En el juego pesado de los granos, donde cada tonelada cuenta y cada minuto en muelle vale oro, Puerto Quequén salió a mostrar músculo. En el Seminario de Buenas Prácticas en Operaciones de Graneles, el presidente interino del Consorcio, Mariano Carrillo, plantó bandera con una exposición que mezcló diagnóstico fino y ambición regional.
El encuentro —organizado por la AAPA LATAM junto al Consorcio de Gestión del Puerto de Bahía Blanca— reunió a la primera línea del negocio granelero en Bahía Blanca. Y ahí, en el panel “Coyuntura Granelera desde los Desarrollos Portuarios de LATAM y el Caribe”, Carrillo jugó de local… pero con mirada de exportación.
La receta que llevó a la mesa no fue improvisada. Cuatro ejes, claros y sin vueltas:
Inversiones para que la infraestructura no quede chica frente a un comercio global cada vez más exigente.

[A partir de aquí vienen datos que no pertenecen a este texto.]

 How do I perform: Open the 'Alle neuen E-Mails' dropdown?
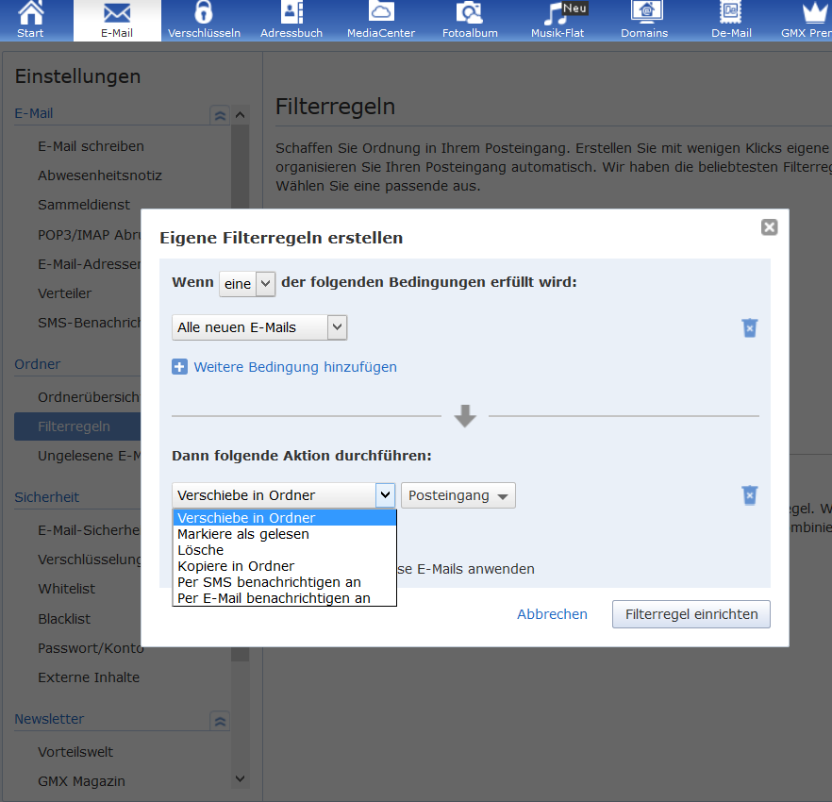click(259, 327)
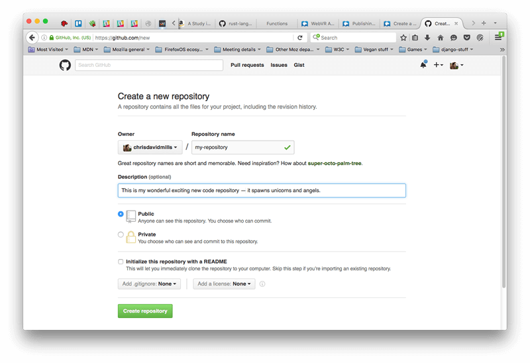Open the Owner chrisdavidmills dropdown
Image resolution: width=530 pixels, height=363 pixels.
[150, 147]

Sostenibilidad como condición, no como eslogan: operar mejor, con menos impacto y más diálogo con la comunidad.
Digitalización para ganar eficiencia en cada tramo de la cadena logística.

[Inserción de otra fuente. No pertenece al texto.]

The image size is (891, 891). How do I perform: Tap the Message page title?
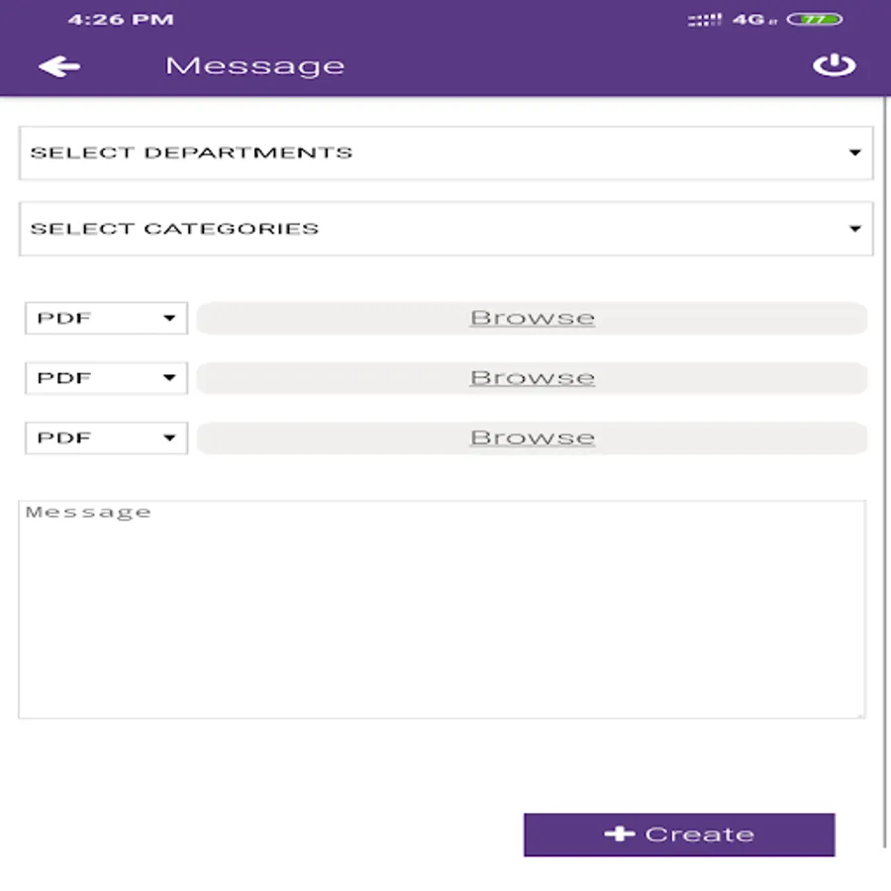pos(254,66)
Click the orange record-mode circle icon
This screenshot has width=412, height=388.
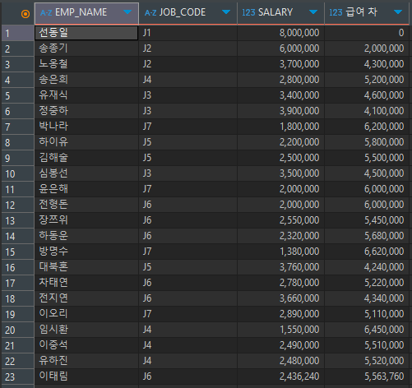(25, 13)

Desafíos operativos con una lectura crítica de la coyuntura argentina, donde gestionar riesgos ya no es opcional.
“Las terminales de graneles tienen que adaptarse o quedarse atrás”, dejó entrever el mensaje, con ese tono técnico que esconde una advertencia bastante terrenal: el que no invierte, pierde.
El seminario —que se desarrolla del 5 al 7 de mayo— funciona hoy como una especie de “rockstar backstage” del mundo portuario: ahí se cruzan ideas, contactos y decisiones que después se traducen en obras, rutas y negocios. No es casual que participen referentes como Liborio Cuellar (Buenaventura) y Sergio Gil (Quetzal), con quienes Carrillo intercambió experiencias.
Desde Quequén, el mensaje es claro: integrarse más, competir mejor y no perder el tren de la modernización. En criollo, jugar en primera en la liga de los puertos latinoamericanos. Porque en este tablero, quedarse quieto también es una forma de retroceder.